Reproduce only this range: the line holding "Viewport: 677px width, 734px" through the last line of the data below, both included, exactly, with no pictures.

——

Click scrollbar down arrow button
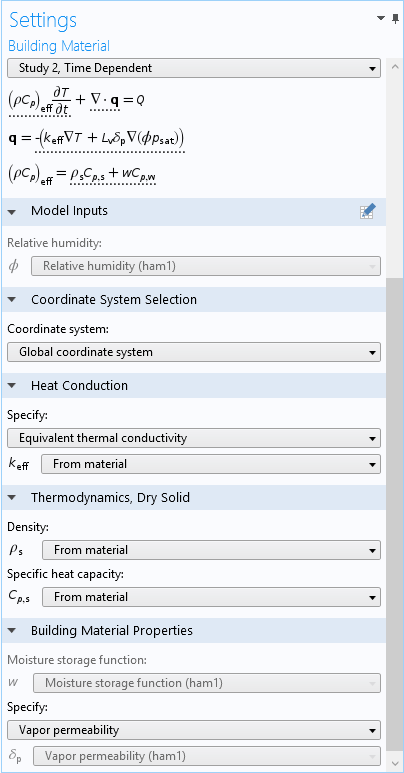This screenshot has height=773, width=404. pos(394,762)
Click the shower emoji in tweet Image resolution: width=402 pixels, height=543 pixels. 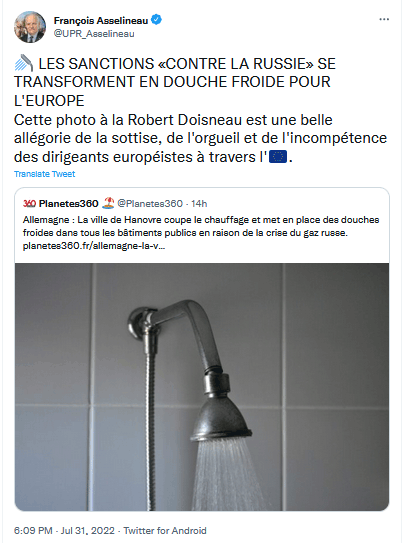tap(23, 63)
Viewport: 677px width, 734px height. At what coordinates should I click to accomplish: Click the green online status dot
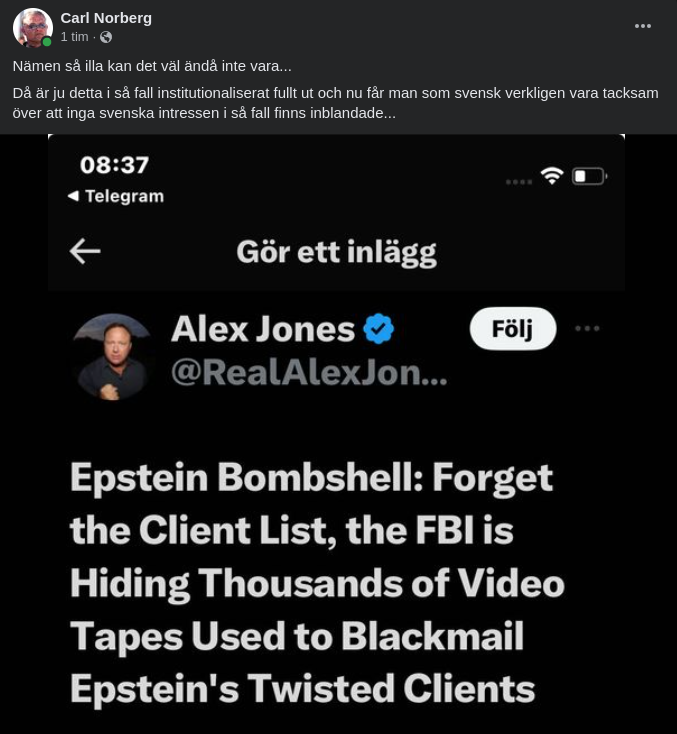47,42
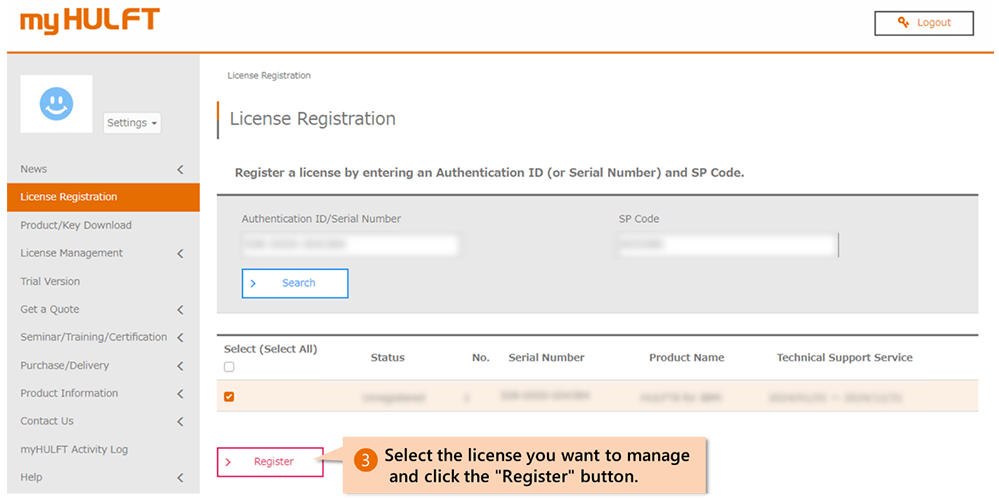Toggle the Select All checkbox
The image size is (999, 501).
tap(229, 367)
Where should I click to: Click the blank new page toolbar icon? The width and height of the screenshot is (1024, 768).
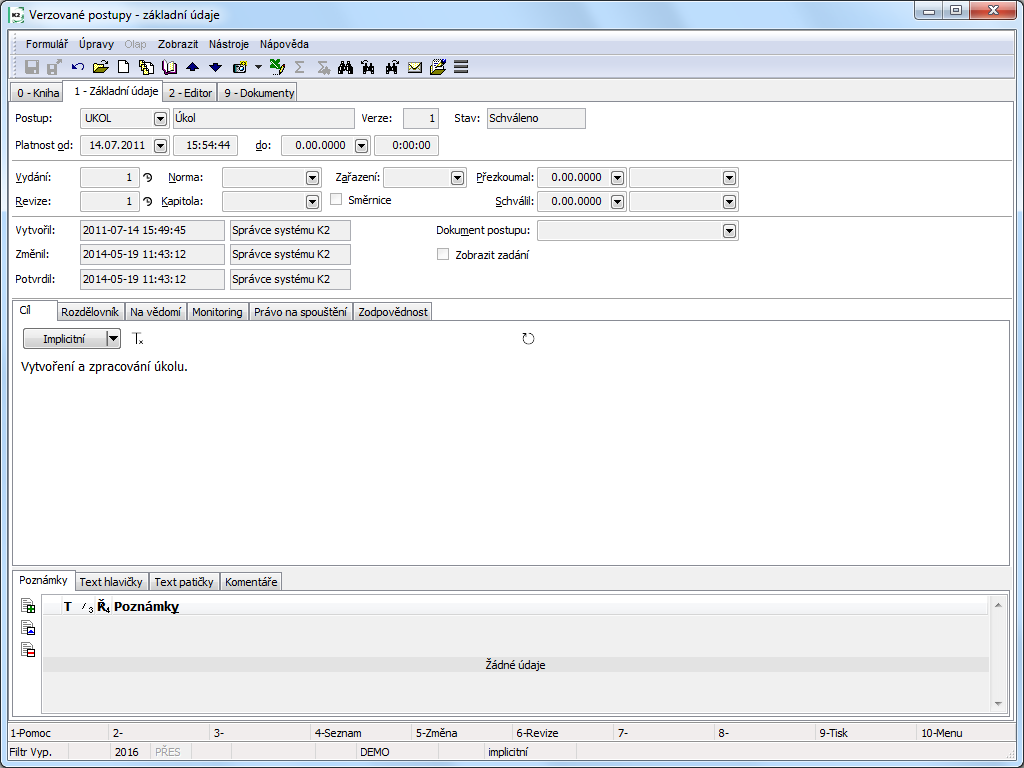124,68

——

→ Output below:
Viewport: 677px width, 734px height. At what coordinates should I click to accomplish: Click the green online status dot
47,42
Toggle the Select All checkbox
The image size is (999, 501).
tap(229, 367)
Where should I click to: Click the blank new page toolbar icon? The width and height of the screenshot is (1024, 768).
124,68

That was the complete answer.